At that altitude, the sky was already sunlit even though observers stood in darkness. Tiny crystals and droplets in the plume scattered sunlight back to the ground, so the streak glowed white instead of green or red.
Upper stages often vent leftover propellant before reentry, a routine procedure called a fuel dump.
The vented gases rapidly expand in vacuum, cool, and condense into a cloud of microscopic particles that can reflect sunlight long after local sunset.
At roughly 155 miles up, the cloud spread along the rocket’s path. The geometry lined up so that sunlight struck the particles and bounced toward viewers across several states.
Some skywatchers guessed the plume was STEVE, a narrow band sometimes seen alongside auroras. STEVE is not a classic aurora, and its color and timing differ from the common green arcs seen at high latitudes.
Peer reviewed work has shown that STEVE’s optical behavior, including its characteristic purple band and brief life, is distinct from stable red arcs and other auroral forms. The white, sunlit rocket plume did not match those properties.
Hours before the plume appeared over the U.S., LandSpace’s Zhuque-2E lifted off from the Jiuquan Satellite Launch Center in northwest China. The mission carried six satellites to low-Earth orbit.
The Zhuque-2 family became notable in 2023 when a predecessor reached orbit using methane and liquid oxygen.
The current E variant is an upgraded, expendable launcher designed to place medium payloads into precise orbits without leaving large debris.
LandSpace powers the Zhuque-2E with methalox, a mix of liquid methane and liquid oxygen.
This choice reduces soot formation compared with kerosene, simplifies engine reuse, and enables long coast phases without propellant degradation.
Methane is attractive for future exploration because it can be synthesized from carbon dioxide and hydrogen on other worlds.
Engineers highlight that flexibility for missions that may rely on local resources rather than hauling all fuel from Earth.
The plume showed up during active conditions that pushed auroras far south into the continental U.S.

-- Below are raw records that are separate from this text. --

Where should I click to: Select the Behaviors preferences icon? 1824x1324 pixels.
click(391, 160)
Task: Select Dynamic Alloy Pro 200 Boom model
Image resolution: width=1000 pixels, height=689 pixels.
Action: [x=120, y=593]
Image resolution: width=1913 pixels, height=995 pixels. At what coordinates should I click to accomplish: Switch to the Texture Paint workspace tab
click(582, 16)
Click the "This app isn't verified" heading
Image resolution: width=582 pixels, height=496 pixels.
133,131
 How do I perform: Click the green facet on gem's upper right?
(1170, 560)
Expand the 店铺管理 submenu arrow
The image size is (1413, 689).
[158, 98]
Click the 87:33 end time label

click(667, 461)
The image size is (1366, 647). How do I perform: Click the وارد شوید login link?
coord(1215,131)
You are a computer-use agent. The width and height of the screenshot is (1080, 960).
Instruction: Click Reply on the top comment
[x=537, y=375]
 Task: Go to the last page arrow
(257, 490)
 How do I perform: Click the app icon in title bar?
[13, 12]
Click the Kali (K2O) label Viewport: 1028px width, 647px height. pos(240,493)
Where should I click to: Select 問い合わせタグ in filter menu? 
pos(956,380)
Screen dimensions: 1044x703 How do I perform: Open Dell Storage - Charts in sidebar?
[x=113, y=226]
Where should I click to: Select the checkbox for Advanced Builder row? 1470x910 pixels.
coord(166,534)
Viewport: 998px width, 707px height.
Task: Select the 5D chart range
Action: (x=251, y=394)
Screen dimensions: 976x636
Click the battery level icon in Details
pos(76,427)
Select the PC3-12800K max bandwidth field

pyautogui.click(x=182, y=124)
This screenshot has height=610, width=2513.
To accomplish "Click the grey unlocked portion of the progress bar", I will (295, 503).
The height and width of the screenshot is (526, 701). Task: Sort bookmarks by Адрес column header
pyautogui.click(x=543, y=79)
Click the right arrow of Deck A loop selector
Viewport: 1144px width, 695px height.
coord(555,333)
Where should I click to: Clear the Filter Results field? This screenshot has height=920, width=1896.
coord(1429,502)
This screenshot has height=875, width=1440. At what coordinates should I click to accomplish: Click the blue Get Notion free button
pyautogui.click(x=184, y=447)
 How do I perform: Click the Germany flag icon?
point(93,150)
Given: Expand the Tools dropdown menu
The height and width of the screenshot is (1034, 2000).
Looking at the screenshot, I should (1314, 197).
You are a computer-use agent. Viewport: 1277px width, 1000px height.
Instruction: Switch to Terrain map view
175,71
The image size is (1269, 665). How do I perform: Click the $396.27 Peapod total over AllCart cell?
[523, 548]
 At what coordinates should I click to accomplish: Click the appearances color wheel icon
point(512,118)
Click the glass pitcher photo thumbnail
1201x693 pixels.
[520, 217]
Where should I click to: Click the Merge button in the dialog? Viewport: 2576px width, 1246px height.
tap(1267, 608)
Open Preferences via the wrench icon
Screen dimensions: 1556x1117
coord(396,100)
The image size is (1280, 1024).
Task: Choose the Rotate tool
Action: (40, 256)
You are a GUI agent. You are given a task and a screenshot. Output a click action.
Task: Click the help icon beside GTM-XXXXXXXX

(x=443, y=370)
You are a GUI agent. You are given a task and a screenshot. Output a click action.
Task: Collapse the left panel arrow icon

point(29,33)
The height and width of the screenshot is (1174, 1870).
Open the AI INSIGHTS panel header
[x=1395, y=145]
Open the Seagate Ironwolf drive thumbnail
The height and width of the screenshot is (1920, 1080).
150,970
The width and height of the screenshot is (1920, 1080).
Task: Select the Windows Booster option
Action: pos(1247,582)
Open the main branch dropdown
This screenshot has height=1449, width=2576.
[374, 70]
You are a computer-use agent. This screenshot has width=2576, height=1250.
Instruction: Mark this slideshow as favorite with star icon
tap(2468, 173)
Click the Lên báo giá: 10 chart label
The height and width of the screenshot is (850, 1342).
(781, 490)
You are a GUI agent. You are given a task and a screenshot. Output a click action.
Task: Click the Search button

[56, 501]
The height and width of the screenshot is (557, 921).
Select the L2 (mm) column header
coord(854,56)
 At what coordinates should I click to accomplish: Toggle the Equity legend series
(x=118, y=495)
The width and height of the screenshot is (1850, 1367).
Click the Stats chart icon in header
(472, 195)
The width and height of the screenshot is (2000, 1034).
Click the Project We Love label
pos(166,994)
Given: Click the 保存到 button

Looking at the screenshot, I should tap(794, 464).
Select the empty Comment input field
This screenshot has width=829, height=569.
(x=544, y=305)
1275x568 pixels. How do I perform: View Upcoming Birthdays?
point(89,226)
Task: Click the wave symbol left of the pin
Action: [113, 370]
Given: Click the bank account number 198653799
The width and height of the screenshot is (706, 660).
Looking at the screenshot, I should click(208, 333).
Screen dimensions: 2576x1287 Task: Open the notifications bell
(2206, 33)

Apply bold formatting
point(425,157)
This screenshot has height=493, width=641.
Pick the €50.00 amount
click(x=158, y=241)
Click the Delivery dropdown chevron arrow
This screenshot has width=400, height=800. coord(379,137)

Aurora visibility shifts when solar particles disturb Earth’s magnetic field and ionosphere, raising the chance of unusual sky events.
A G2 classification corresponds to a Kp index of about 6. That level is strong enough to bring auroras to mid latitudes and trigger power grid adjustments, yet it rarely causes widespread disruptions.
At first glance, the white band looked like an odd auroral form because it crossed the sky near active northern lights.
The confusion was reasonable, since STEVE often appears alongside auroras and lasts less than an hour.
The timeline settled the question. The launch occurred earlier that night in China, the upper stage dumped propellant near orbital altitude, and sunlight caught the plume while the ground remained dark, matching the observation sequence.
Commercial rockets fly often, and each mission has its own flight plan and disposal method. Fuel venting protects satellites and debris from residual pressure and reduces the chance of fragmentation.
People notice these plumes more today because cameras are better, social media spreads alerts quickly, and space traffic has increased.
Crowdsourced photos help researchers and forecasters verify what satellites and radar already detect.
Color and motion offer simple clues. Auroras tend to glow green or red and shimmer as charged particles excite atmospheric gases, while sunlit plumes look white and change slowly.
Context matters too. If a recent launch placed satellites into low-Earth orbit, and a narrow, static band shows up near twilight, a sunlit exhaust plume is a good bet.
Observatories, amateur networks, and official alerts can provide quick corroboration after the fact.
These events are harmless to people on the ground. They can, however, briefly affect radio propagation when exhaust interacts with the upper atmosphere, though the effect is usually localized and short-lived.
For satellite operators, fuel management and disposal remain part of responsible mission design. Transparent notices help the public understand unusual sights without mistaking them for hazards.